SET PROBLEM: Put every line of the items below into a numbered list, skipping any blank lines and leaving out the pictures.

==================================================

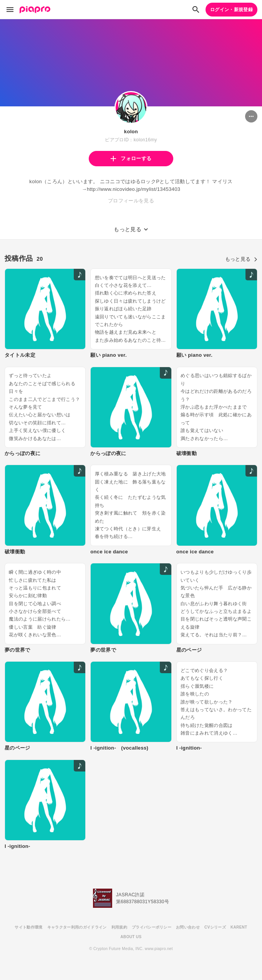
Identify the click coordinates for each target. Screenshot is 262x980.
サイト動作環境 (28, 927)
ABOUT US (131, 937)
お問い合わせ (188, 927)
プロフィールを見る (131, 200)
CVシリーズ (215, 927)
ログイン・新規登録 (231, 10)
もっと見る (241, 259)
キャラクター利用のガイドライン (77, 927)
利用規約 (119, 927)
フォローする (131, 158)
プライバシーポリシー (151, 927)
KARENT (239, 927)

==================================================

THE RESPONSE:
1. Identify the click coordinates for each target. Screenshot is 262x980.
2. サイト動作環境 (28, 927)
3. ABOUT US (131, 937)
4. お問い合わせ (188, 927)
5. プロフィールを見る (131, 200)
6. CVシリーズ (215, 927)
7. ログイン・新規登録 (231, 10)
8. もっと見る (241, 259)
9. キャラクター利用のガイドライン (77, 927)
10. 利用規約 (119, 927)
11. フォローする (131, 158)
12. プライバシーポリシー (151, 927)
13. KARENT (239, 927)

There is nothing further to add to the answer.